All it takes is a simple browser click to see that the right to a safe and legal abortion is under attack with increasing fervor in this country. North Dakota just banned all abortions after six weeks, outdoing Arkansas’s recent ban on abortions after 12 weeks. And while seven in 10 Americans support the right to legal abortion and wish to see Roe v. Wade remain the law of the land, we must come to terms with the fact that pro-choice is not enough.
It is not enough to be pro-choice when 87% of American counties do not have an abortion provider. It is not enough to be pro-choice when less than half of all states help to fund abortions to low-income women and women in need. It is not enough to be pro-choice when we must qualify that with, “I support choice, not abortion.” If we truly respect choice and women’s right to choose abortion, then we have to begin to be more comfortable with saying: I support the right to an abortion.
The statement that “I’m not pro-abortion, I’m pro-choice” is inherently defensive.
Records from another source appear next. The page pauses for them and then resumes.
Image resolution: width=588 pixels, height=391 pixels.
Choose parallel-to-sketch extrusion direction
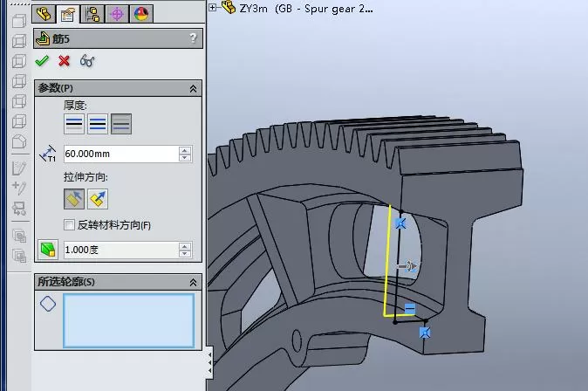pos(74,199)
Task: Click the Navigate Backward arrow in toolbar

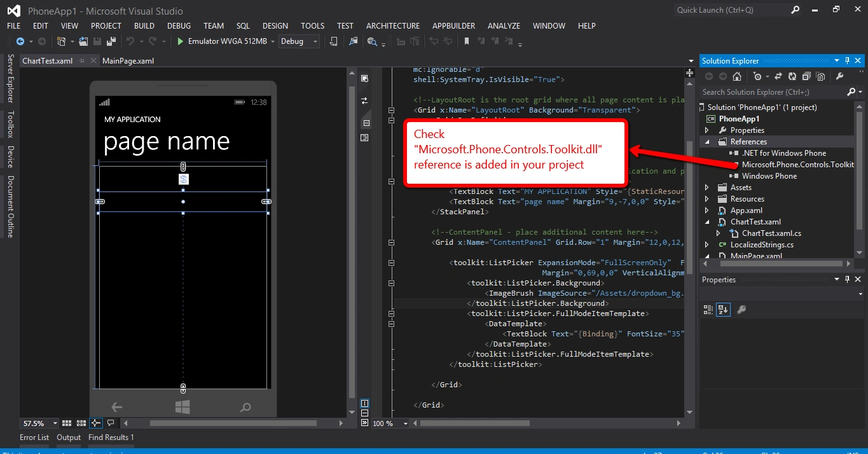Action: click(20, 41)
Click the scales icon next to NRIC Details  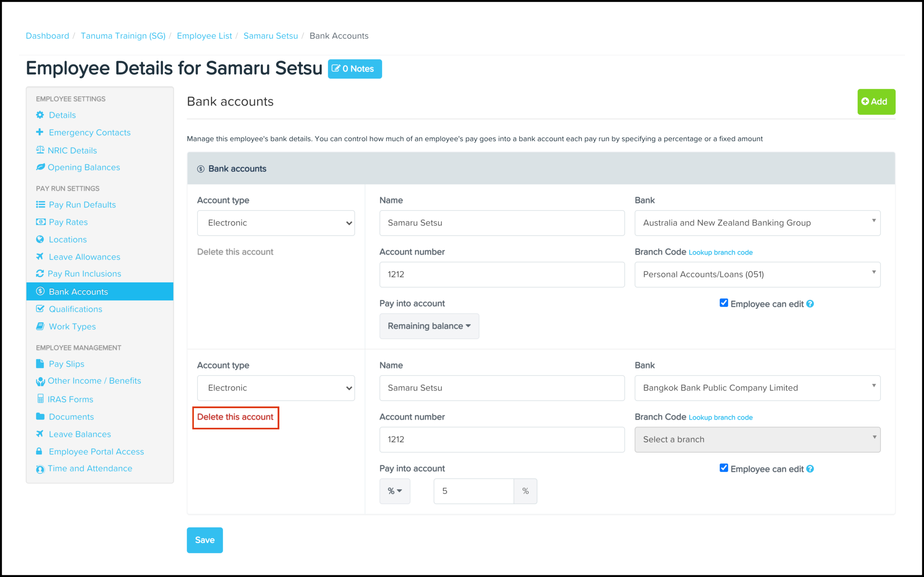pyautogui.click(x=40, y=150)
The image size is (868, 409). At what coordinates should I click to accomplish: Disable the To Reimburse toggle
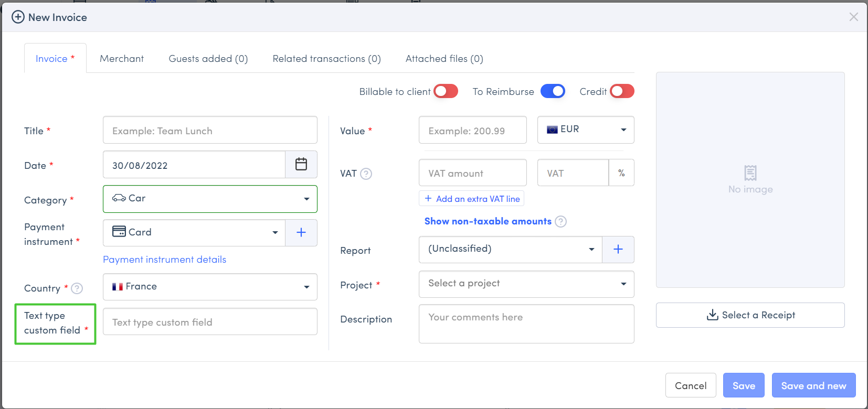[x=553, y=91]
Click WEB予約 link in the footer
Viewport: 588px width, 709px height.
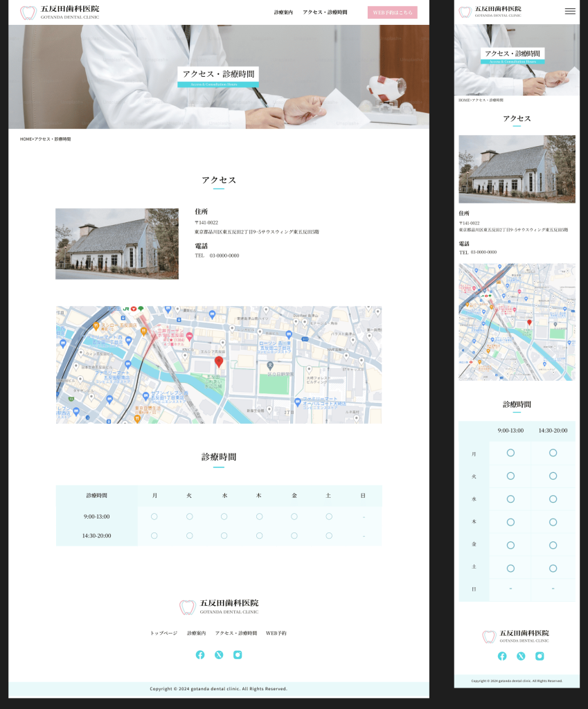tap(276, 634)
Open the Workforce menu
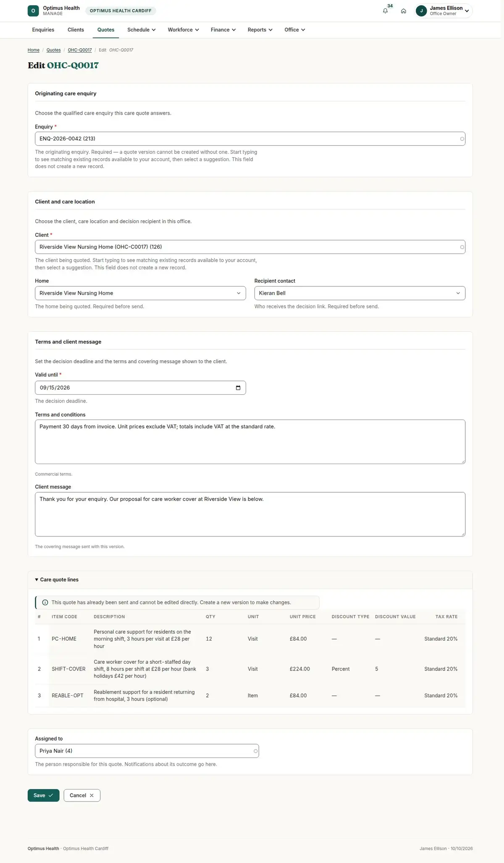Image resolution: width=504 pixels, height=863 pixels. (x=183, y=30)
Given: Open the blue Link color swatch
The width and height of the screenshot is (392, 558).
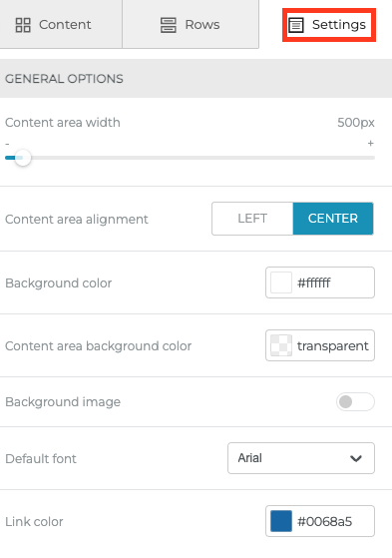Looking at the screenshot, I should coord(281,521).
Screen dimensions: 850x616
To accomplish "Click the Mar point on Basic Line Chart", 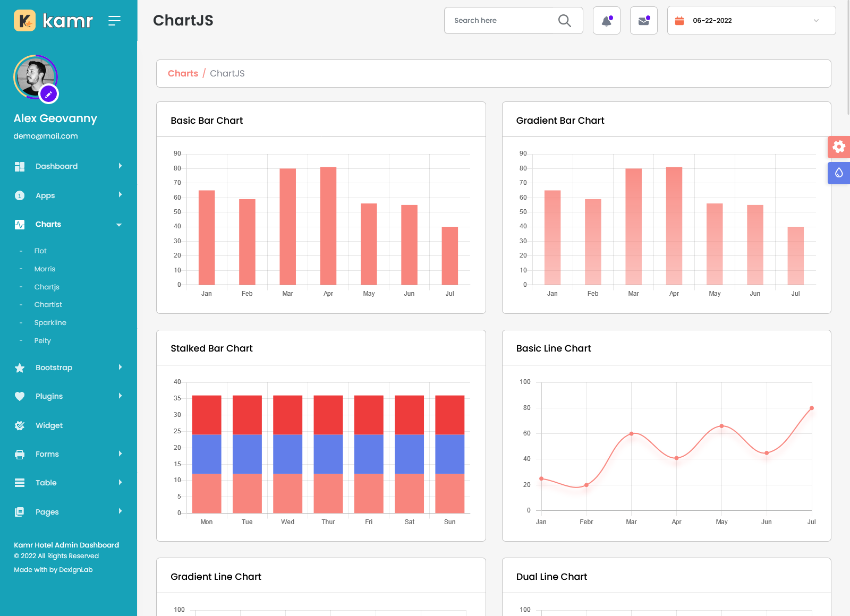I will [631, 434].
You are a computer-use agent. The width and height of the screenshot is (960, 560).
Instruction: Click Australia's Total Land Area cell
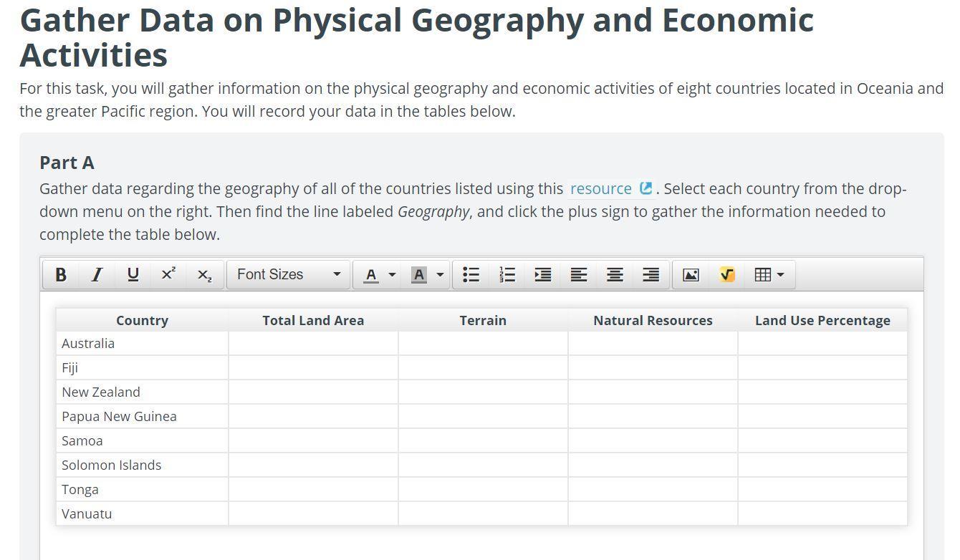click(x=313, y=344)
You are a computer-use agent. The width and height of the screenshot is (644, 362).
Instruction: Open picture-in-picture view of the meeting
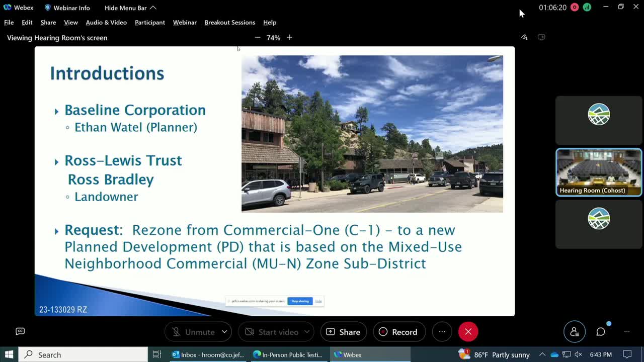point(541,37)
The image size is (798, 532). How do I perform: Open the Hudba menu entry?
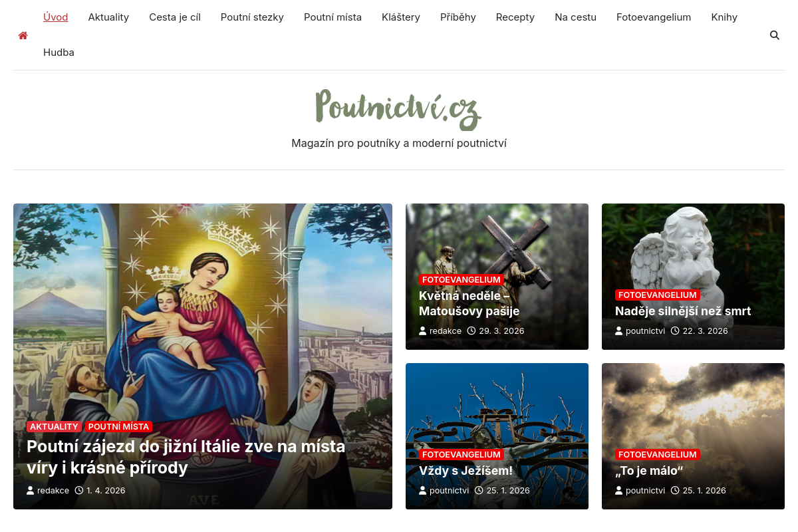[x=59, y=53]
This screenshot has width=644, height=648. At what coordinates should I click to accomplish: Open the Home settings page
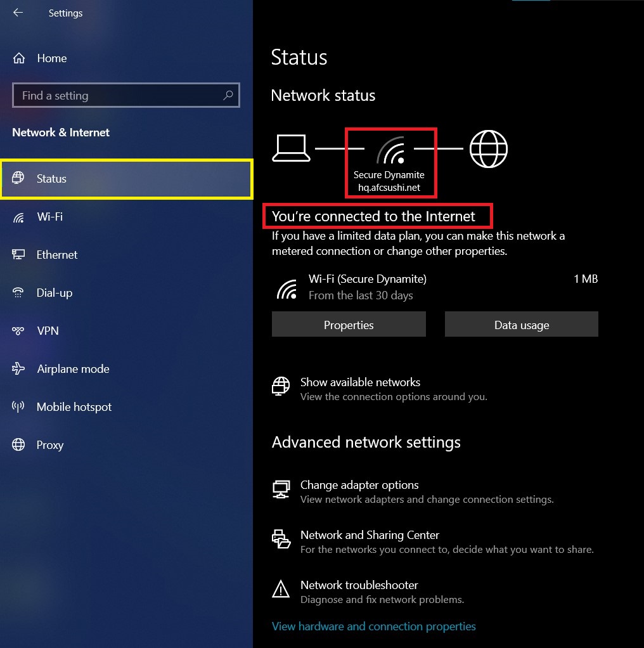pos(51,58)
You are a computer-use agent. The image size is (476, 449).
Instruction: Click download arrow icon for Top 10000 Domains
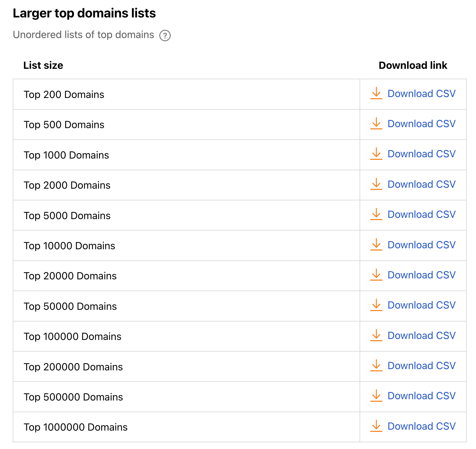[376, 244]
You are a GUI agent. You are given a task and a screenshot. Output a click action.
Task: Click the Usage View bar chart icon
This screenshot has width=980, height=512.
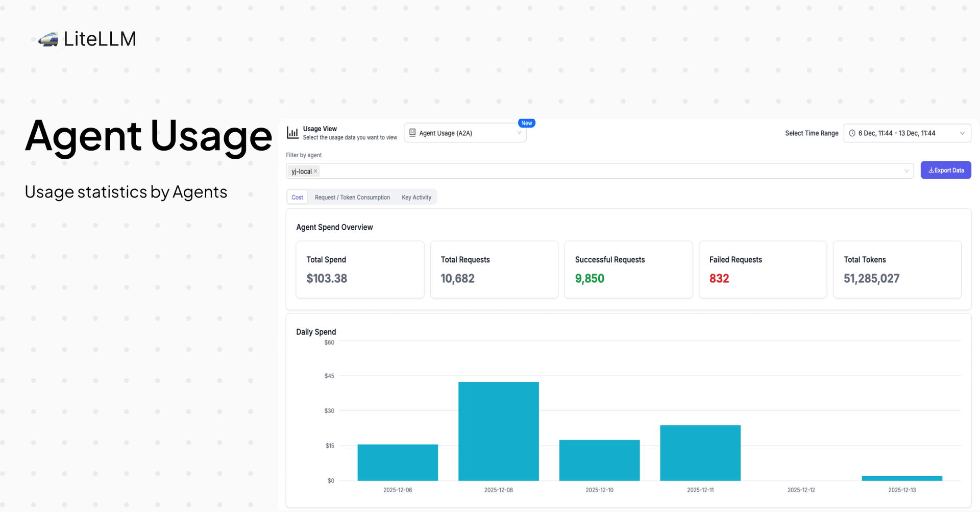[292, 133]
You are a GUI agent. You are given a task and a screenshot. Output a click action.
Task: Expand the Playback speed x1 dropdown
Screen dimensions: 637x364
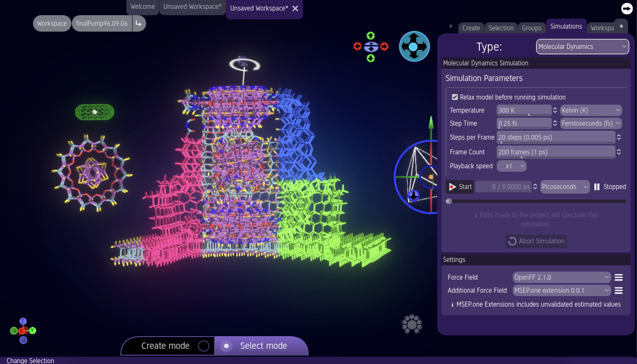pos(512,166)
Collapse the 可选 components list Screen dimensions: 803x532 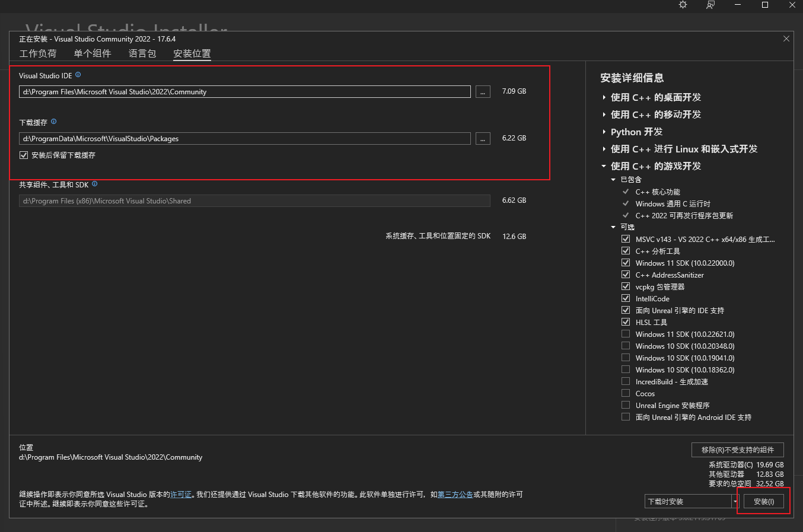coord(613,227)
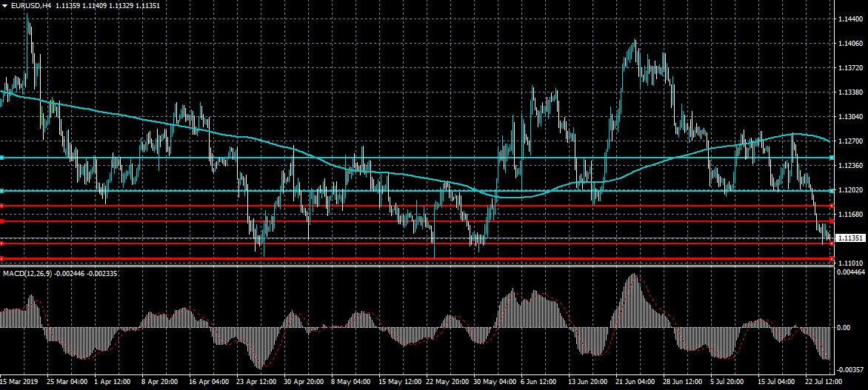This screenshot has width=868, height=390.
Task: Click left handle of lower cyan line
Action: [x=2, y=191]
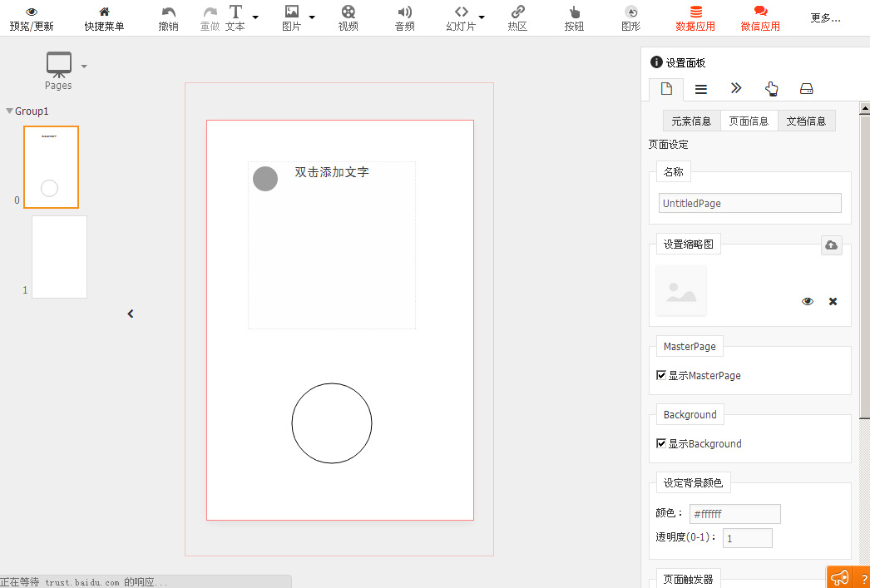Toggle the 显示MasterPage checkbox
This screenshot has height=588, width=870.
tap(661, 376)
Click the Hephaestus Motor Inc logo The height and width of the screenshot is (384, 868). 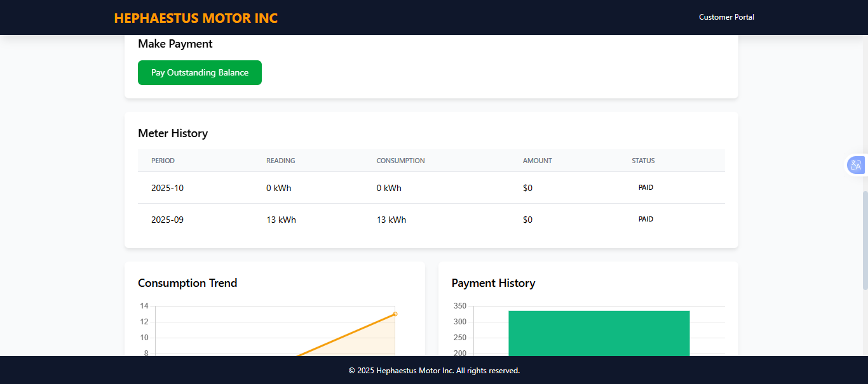[196, 18]
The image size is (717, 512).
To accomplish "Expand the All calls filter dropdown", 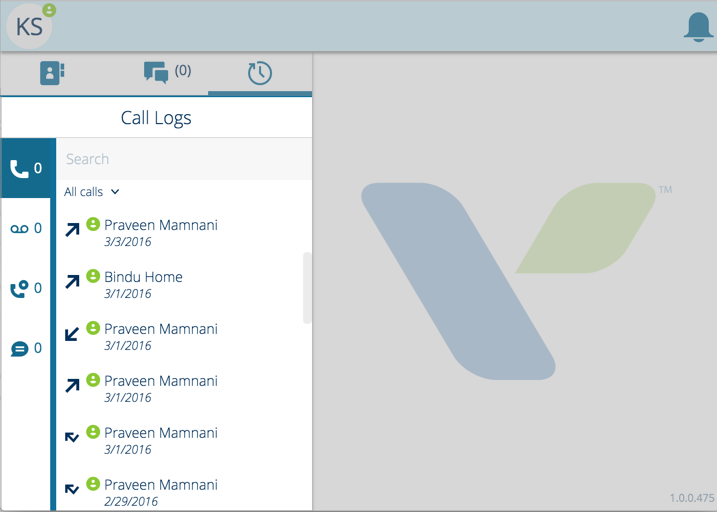I will click(x=91, y=192).
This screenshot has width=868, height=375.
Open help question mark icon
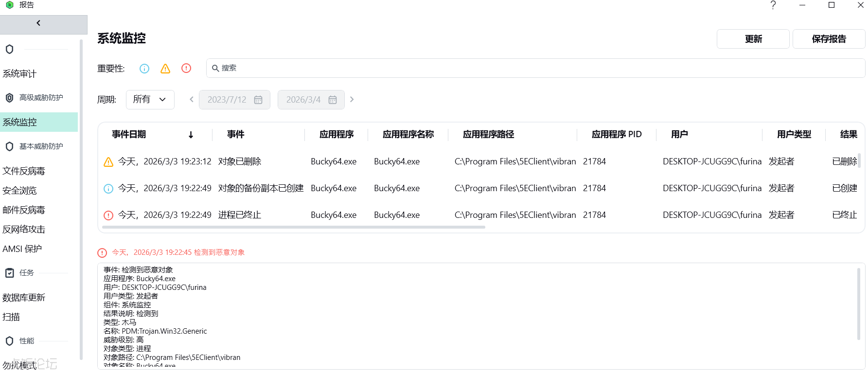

Rather than embracing abortion as a viable and respected choice, it sidelines abortion; it delegitimizes that valid choice. By rhetorically sidelining abortion, we are distancing ourselves from that choice. If a woman wishes to have an abortion, then I support abortion. I support the right to have a child, to have an abortion, to have in vitro fertilization, to have a natural childbirth, to have a cesarean section, to adopt, etc.; I support all reproductive choices that are made freely. I support your right to choose, and I support your right to choose abortion.
This often myopic view of “choice” evades the harsh reality that the constitutionally protected right to an abortion is a choice that is accessible to an ever-decreasing number of women in the United States. The right wing attacks on abortion rights disproportionately affects low-income women and women of color. The right to an abortion is not a reality for many women in this country. In the United sates, nearly one in ten of the women obtaining an abortion must travel over 100 miles to reach their nearest abortion provider. The Hyde Amendment, voted on every year in Congress, has barred Medicaid coverage for abortions since 1976. This means that low-income women who choose abortion are severely hindered from making that choice. We cannot call ourselves “pro-choice” and accept a two-tiered level of reproductive health care to those who can afford abortions and those who cannot.
We need to embrace abortion as a part of comprehensive reproductive health care for women. We need to actively work to repeal the Hyde Amendment, which discriminates against low-income women and violates their reproductive human rights. We need to question why anti-choice extremists often support the death penalty and oppose state funding of childcare, education, and welfare, and yet still call themselves “pro-life.” And yes, we need to start saying that we support abortion. Abortion is not now, nor has it ever been, a bad word.
We must stop stigmatizing that which we are supposed to be supporting. Say it loud and proud — I support abortion.